If you are looking for the superior O-notation, then sorting the array with an O(n log n) sort then doing a O(n) traversal may be the best route. Without sorting, you are looking at O(n^2). Edit: if you are just doing integers, then you can also do radix sort to get O(n).
One more efficient implementation int i, j; /* new length of modified array */ int NewLength = 1; for(i=1; i< Length; i++){ for(j=0; j< NewLength ; j++) { if(array[i] == array[j]) break; } /* if none of the values in index[0..j] of array is not same as array[i], then copy the current value to corresponding new position in array */ if (j==NewLength ) array[NewLength++] = array[i]; } In this implementation there is no need for sorting the array. Also if a duplicate element is found, there is no need for shifting all elements after this by one position. The output of this code is array[] with size NewLength Here we are starting from the 2nd elemt in array and comparing it with all the elements in array up to this array. We are holding an extra index variable 'NewLength' for modifying the input array. NewLength variabel is initialized to 0. Element in array[1] will be compared with array[0]. If they are different, then value in array[NewLength] will be modified with array[1] and increment NewLength. If they are same, NewLength will not be modified. So if we have an array [1 2 1 3 1], then In First pass of 'j' loop, array[1] (2) will be compared with array0, then 2 will be written to array[NewLength] = array[1] so array will be [1 2] since NewLength = 2 In second pass of 'j' loop, array[2] (1) will be compared with array0 and array1. Here since array[2] (1) and array0 are same loop will break here. so array will be [1 2] since NewLength = 2 and so on
1. Using O(1) extra space, in O(n log n) time This is possible, for instance: first do an in-place O(n log n) sort then walk through the list once, writing the first instance of every back to the beginning of the list I believe ejel's partner is correct that the best way to do this would be an in-place merge sort with a simplified merge step, and that that is probably the intent of the question, if you were eg. writing a new library function to do this as efficiently as possible with no ability to improve the inputs, and there would be cases it would be useful to do so without a hash-table, depending on the sorts of inputs. But I haven't actually checked this. 2. Using O(lots) extra space, in O(n) time declare a zero'd array big enough to hold all integers walk through the array once set the corresponding array element to 1 for each integer. If it was already 1, skip that integer. This only works if several questionable assumptions hold: it's possible to zero memory cheaply, or the size of the ints are small compared to the number of them you're happy to ask your OS for 256^sizepof(int) memory and it will cache it for you really really efficiently if it's gigantic It's a bad answer, but if you have LOTS of input elements, but they're all 8-bit integers (or maybe even 16-bit integers) it could be the best way. 3. O(little)-ish extra space, O(n)-ish time As #2, but use a hash table. 4. The clear way If the number of elements is small, writing an appropriate algorithm is not useful if other code is quicker to write and quicker to read. Eg. Walk through the array for each unique elements (ie. the first element, the second element (duplicates of the first having been removed) etc) removing all identical elements. O(1) extra space, O(n^2) time. Eg. Use library functions which do this. efficiency depends which you have easily available.

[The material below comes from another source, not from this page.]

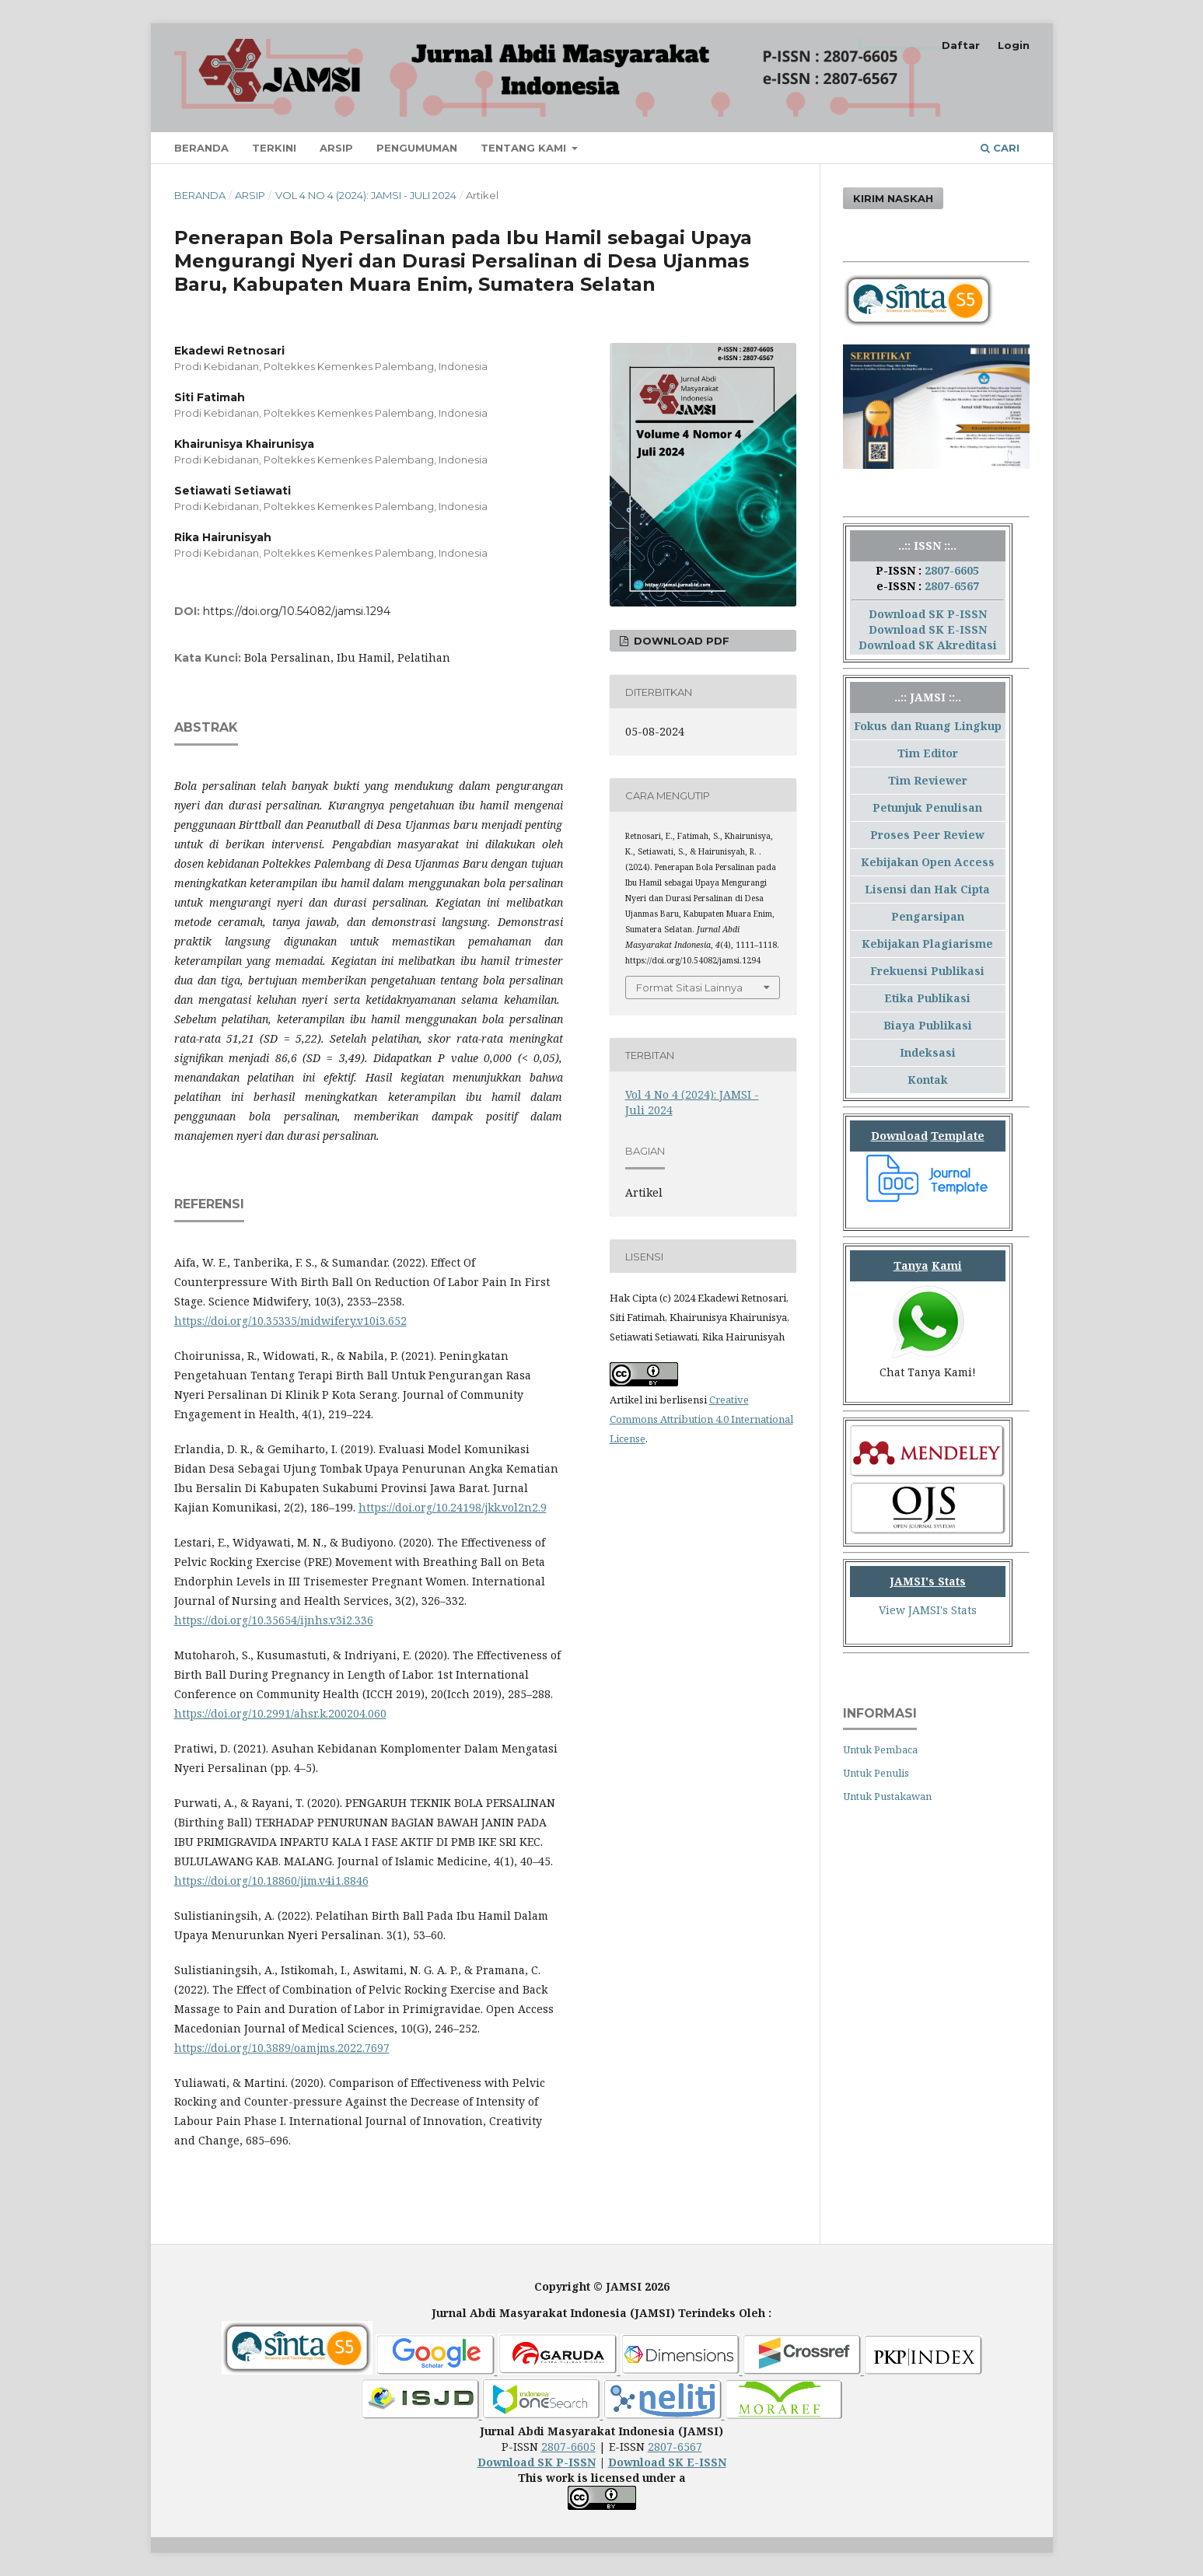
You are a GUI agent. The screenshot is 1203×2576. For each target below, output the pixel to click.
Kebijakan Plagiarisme (927, 943)
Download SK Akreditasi (928, 645)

Well, it's basic implementation is quite simple. Go through all elements, check whether there are duplicates in the remaining ones and shift the rest over them. It's terrible inefficient and you could speed it up by a helper-array for the output or sorting/binary trees, but this doesn't seem to be allowed.
If you are allowed to use C++, a call to std::sort followed by a call to std::unique will give you the answer. The time complexity is O(N log N) for the sort and O(N) for the unique traversal. And if C++ is off the table there isn't anything that keeps these same algorithms from being written in C.
You could do this in a single traversal, if you are willing to sacrifice memory. You can simply tally whether you have seen an integer or not in a hash/associative array. If you have already seen a number, remove it as you go, or better yet, move numbers you have not seen into a new array, avoiding any shifting in the original array. In Perl: foreach $i (#myary) { if(!defined $seen{$i}) { $seen{$i} = 1; push #newary, $i; } }
The return value of the function should be the number of unique elements and they are all stored at the front of the array. Without this additional information, you won't even know if there were any duplicates. Each iteration of the outer loop processes one element of the array. If it is unique, it stays in the front of the array and if it is a duplicate, it is overwritten by the last unprocessed element in the array. This solution runs in O(n^2) time. #include <stdio.h> #include <stdlib.h> size_t rmdup(int *arr, size_t len) { size_t prev = 0; size_t curr = 1; size_t last = len - 1; while (curr <= last) { for (prev = 0; prev < curr && arr[curr] != arr[prev]; ++prev); if (prev == curr) { ++curr; } else { arr[curr] = arr[last]; --last; } } return curr; } void print_array(int *arr, size_t len) { printf("{"); size_t curr = 0; for (curr = 0; curr < len; ++curr) { if (curr > 0) printf(", "); printf("%d", arr[curr]); } printf("}"); } int main() { int arr[] = {4, 8, 4, 1, 1, 2, 9}; printf("Before: "); size_t len = sizeof (arr) / sizeof (arr[0]); print_array(arr, len); len = rmdup(arr, len); printf("\nAfter: "); print_array(arr, len); printf("\n"); return 0; }
Here is a Java Version. int[] removeDuplicate(int[] input){ int arrayLen = input.length; for(int i=0;i<arrayLen;i++){ for(int j = i+1; j< arrayLen ; j++){ if(((input[i]^input[j]) == 0)){ input[j] = 0; } if((input[j]==0) && j<arrayLen-1){ input[j] = input[j+1]; input[j+1] = 0; } } } return input; }
Here is my solution. ///// find duplicates in an array and remove them void unique(int* input, int n) { merge_sort(input, 0, n) ; int prev = 0 ; for(int i = 1 ; i < n ; i++) { if(input[i] != input[prev]) if(prev < i-1) input[prev++] = input[i] ; } }
An array should obviously be "traversed" right-to-left to avoid unneccessary copying of values back and forth. If you have unlimited memory, you can allocate a bit array for sizeof(type-of-element-in-array) / 8 bytes to have each bit signify whether you've already encountered corresponding value or not. If you don't, I can't think of anything better than traversing an array and comparing each value with values that follow it and then if duplicate is found, remove these values altogether. This is somewhere near O(n^2) (or O((n^2-n)/2)). IBM has an article on kinda close subject.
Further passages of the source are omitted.